Ver­wir­rung der Ge­füh­le

Rheinische Post Goch - - FERNSEHEN -

Zum ers­ten To­des­tag von Sieg­fried Lenz zeigt das ZDF die freie Ad­ap­ti­on sei­nes Ro­mans „Der Ver­lust“.

MAINZ (dpa/csk) Der Ham­bur­ger Frem­den­füh­rer Ul­rich (Hei­no Ferch) er­lei­det ei­nen Hirn­schlag. Er kann nur schwer kom­mu­ni­zie­ren und sich fort­be­we­gen. Sei­ne Freun­din No­ra (Ina Weis­se), die noch ge­schockt ist von ei­nem Un­fall, in den bei­de am Vor­abend ver­wi­ckelt wa­ren, ist über­for­dert mit der Si­tua­ti­on. Als sie dann auch noch auf merk­wür­di­ge Nach­rich­ten von ei­ner frem­den Frau in Ul­richs Han­dy stößt, sucht sie Hil­fe bei Ul­richs Bru­der. Bei­de ha­ben sich seit Jah­ren nicht ge­se­hen. Sei­ne Frau hilft No­ra, die Frem­de zu fin­den – sie wohnt in Ul­richs Hei­mat­dorf.

Es be­ginnt ein in­ten­si­ves Kam­mer­spiel um ein Dop­pel­le­ben und ei­ne Mé­na­ge-à-trois, das tief in mensch­li­che See­len und Ab­grün­de blickt. Tho­mas Berger hat das Dra­ma frei nach dem Ro­man von Sieg­fried Lenz für den Bild­schirm ge­stal­tet.
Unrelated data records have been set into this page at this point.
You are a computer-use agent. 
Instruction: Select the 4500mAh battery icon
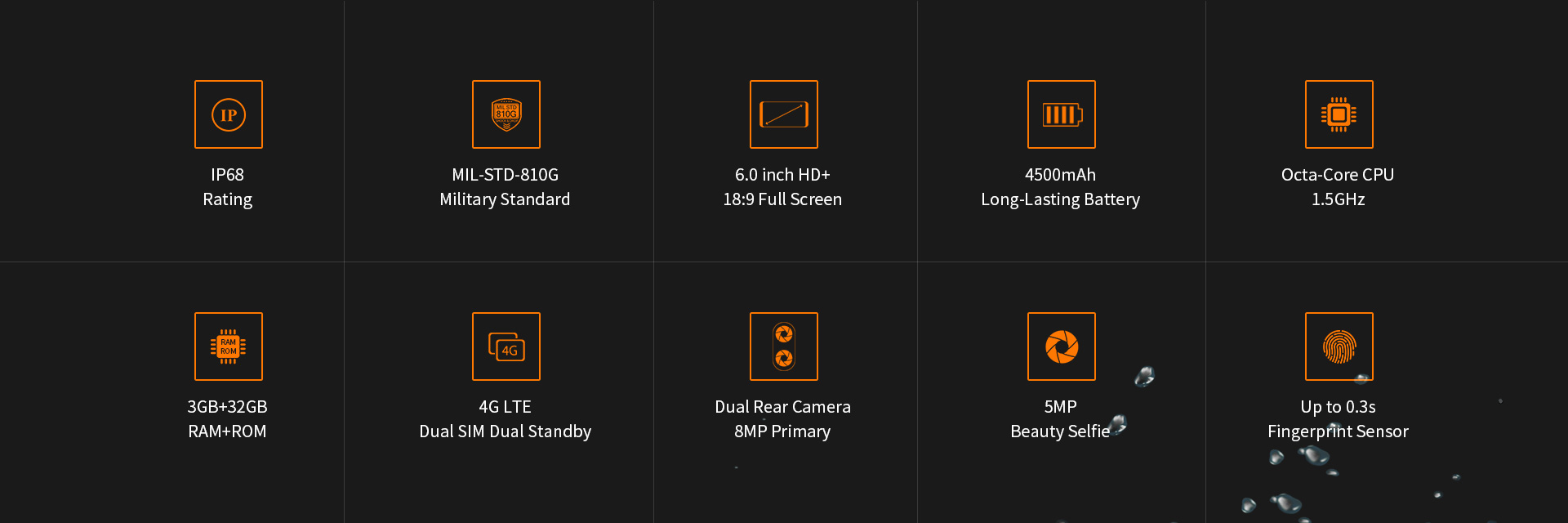click(x=1062, y=114)
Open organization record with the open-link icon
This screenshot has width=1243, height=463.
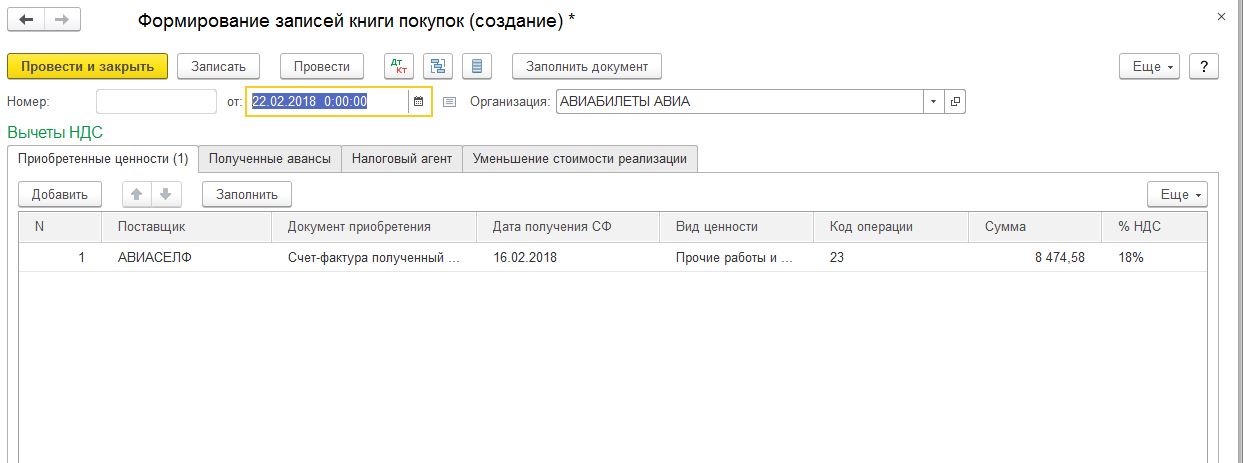point(955,101)
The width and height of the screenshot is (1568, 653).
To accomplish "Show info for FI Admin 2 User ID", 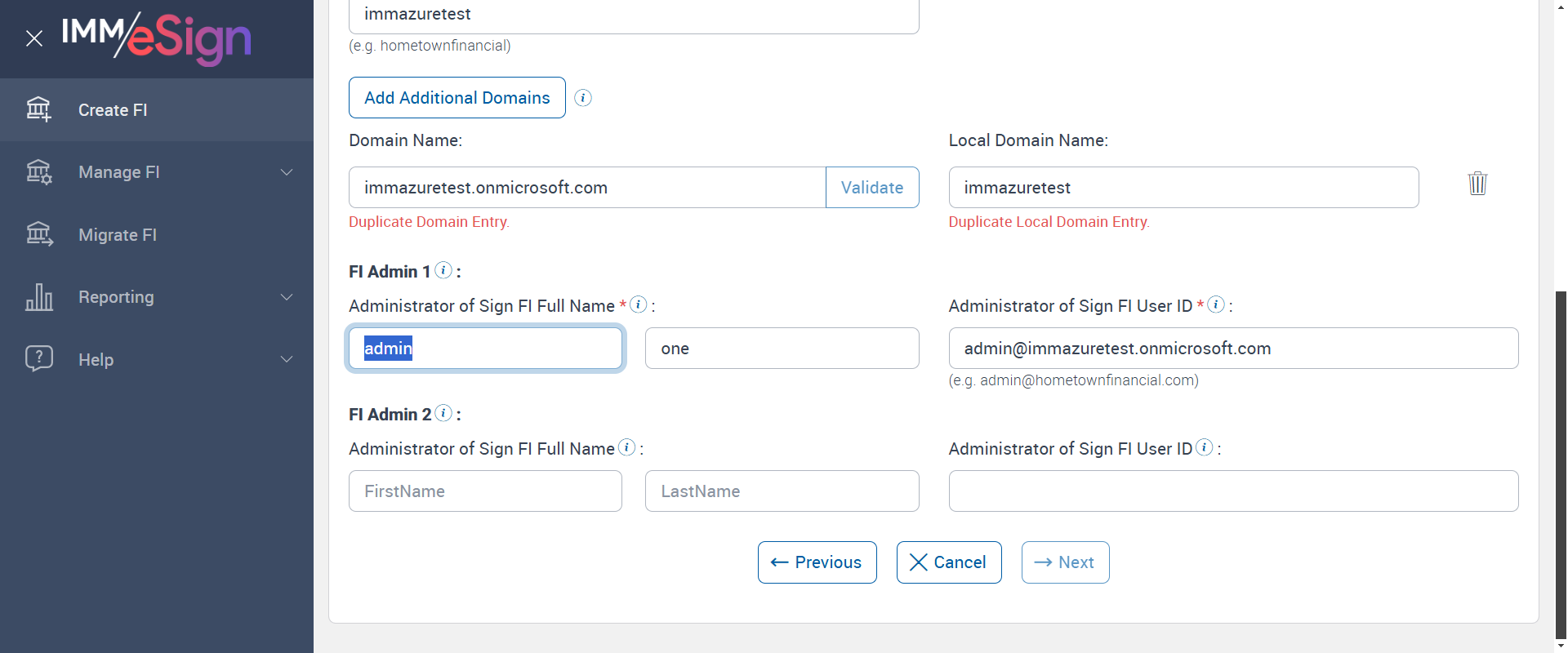I will point(1205,447).
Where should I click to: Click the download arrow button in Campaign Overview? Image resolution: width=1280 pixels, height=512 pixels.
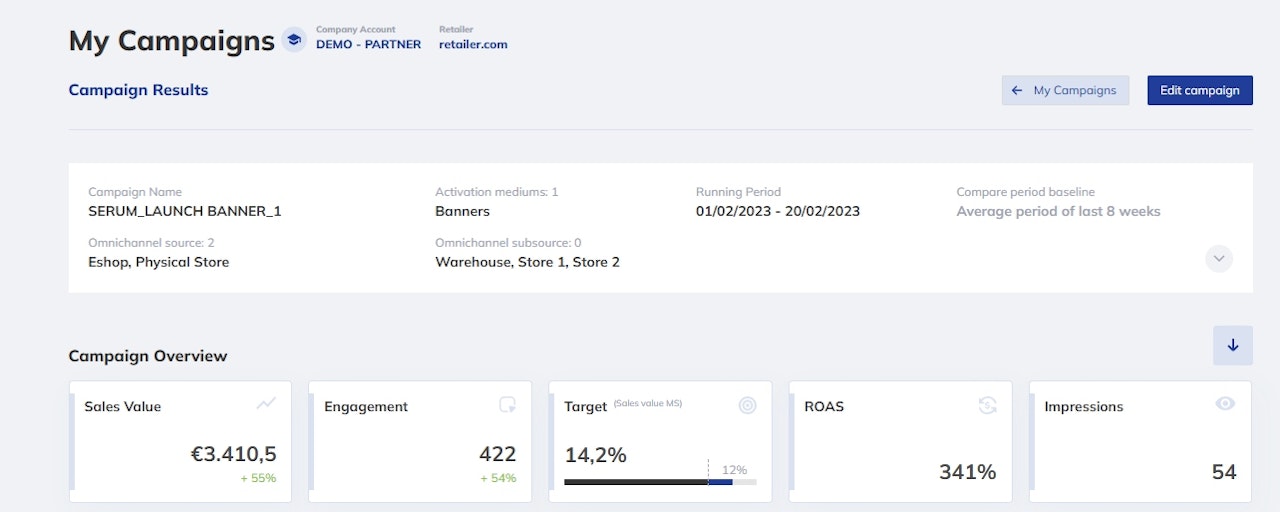[x=1232, y=345]
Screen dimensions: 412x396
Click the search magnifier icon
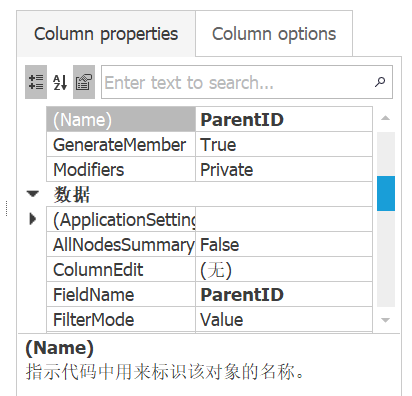tap(380, 82)
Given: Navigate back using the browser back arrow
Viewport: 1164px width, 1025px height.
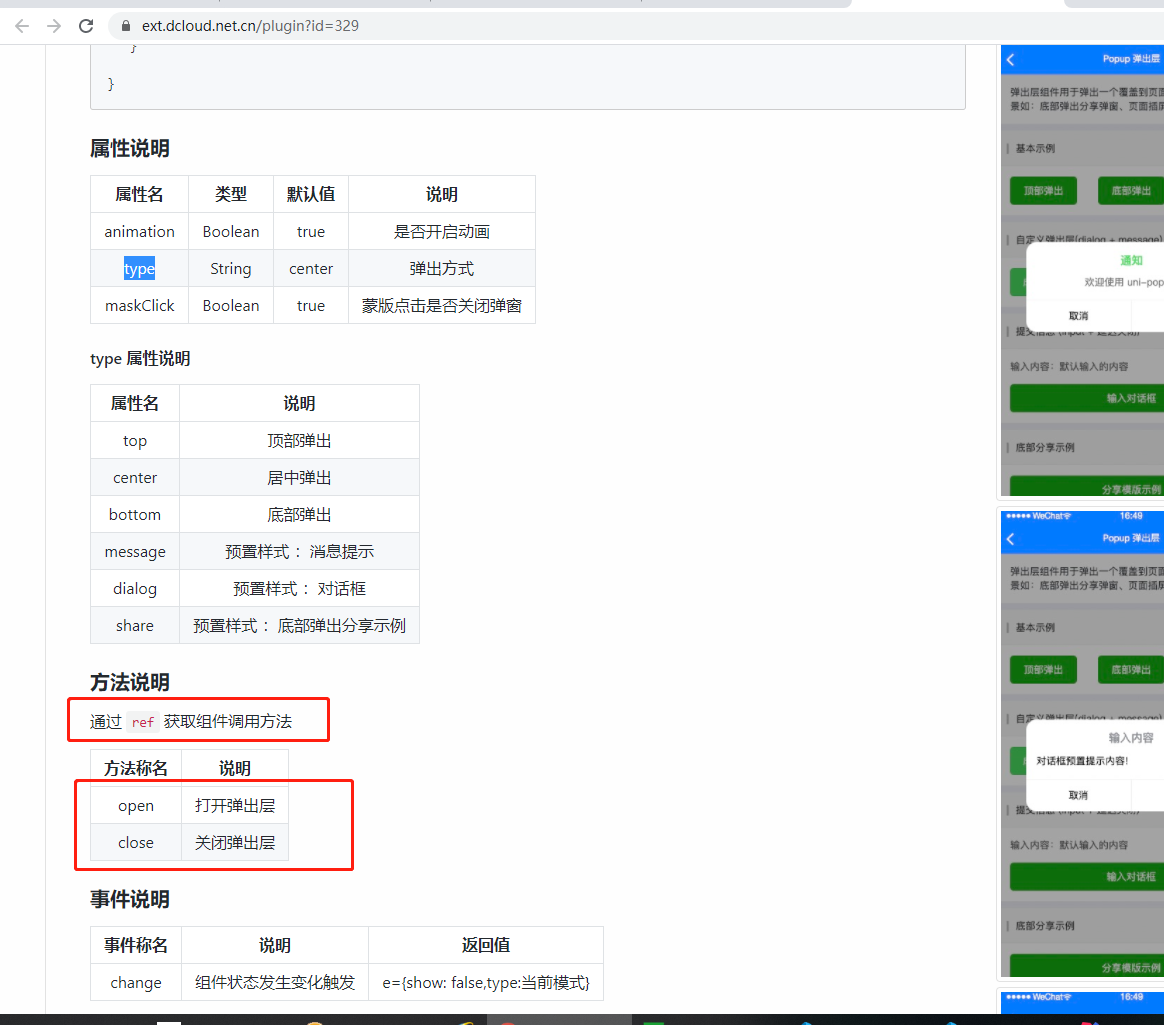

Das ZDF strahlt das Me­lo­dram heu­te um 20.15 Uhr aus und wür­digt da­mit den ein Jahr zu­vor ge­stor­be­nen Meis­ter der deut­schen Li­te­ra­tur.

Lieb­ha­ber des 1981 erst­mals pu­bli­zier­ten Ro­mans „Der Ver­lust“wer­den mit ei­ni­gen Mo­der­ni­sie­run­gen kon­fron­tiert, wo­bei die Grund­kon­stel­la­ti­on bei­be­hal­ten wird. Der Film be­glei­tet die star­ke No­ra auf der Su­che nach der Wahr­heit über den Stand ih­rer Lie­be und beim wirk­li­chen Ken­nen­ler­nen Ul­richs, der Ver­gan­ge­nes ver­drängt hat und ei­gent­lich nie­mals in der La­ge war, sich zu ar­ti­ku­lie­ren. Und der erst recht nicht wil­lens oder fä­hig war, sich zu ent­schei­den. Hei­no Ferch gibt sei­ner Fi­gur die nö­ti­ge Por­ti­on Zer­ris­sen­heit und Ver­letz­lich­keit, wo­bei er ge­zwun­gen ist, bei­na­he aus­schließ­lich non­ver­bal zu kom­mu­ni­zie­ren.

Über die Be­geg­nung No­ras mit Ul­richs Fa­mi­lie und Freun­din wer­den sein Le­bens­weg auf­ge­fä­chert und sei­ne Ent­schei­dun­gen zu­min­dest ver­ständ­lich. Ei­ner selbst­be­wuss­ten und in sich ru­hen­den Per­sön­lich­keit wie No­ra bleibt da nur ei­ne Mög­lich­keit, um Kon­se­quen­zen zu zie­hen.

Auch die Ne­ben­rol­len sind mit nam­haf­ten Schau­spie­lern be­setzt, die ih­ren Fi­gu­ren mit kur­zen Auf­trit­ten prä­gnan­tes Pro­fil ver­lei­hen. Sie tra­gen da­zu bei, dass „Der Ver­lust“ein High­light des deut­schen Fern­seh­films wur­de, in dem die Ge­schich­te ei­ner Aus­nah­me- und Be­wäh­rungs­si­tua­ti­on rund und je­der­zeit nach­voll­zieh­bar er­zählt wird.

„Der Ver­lust“, ZDF, 20.15 Uhr

FO­TO: ZDF

Den Ul­rich (Hei­no Ferch), den No­ra (Ina Weis­se) vor sei­nem Hirn­schlag kann­te, gibt es nicht mehr. Nach und nach fin­det sie her­aus, wer er wirk­lich war – und macht so man­che Ent­de­ckung, mit der sie nicht ge­rech­net hät­te.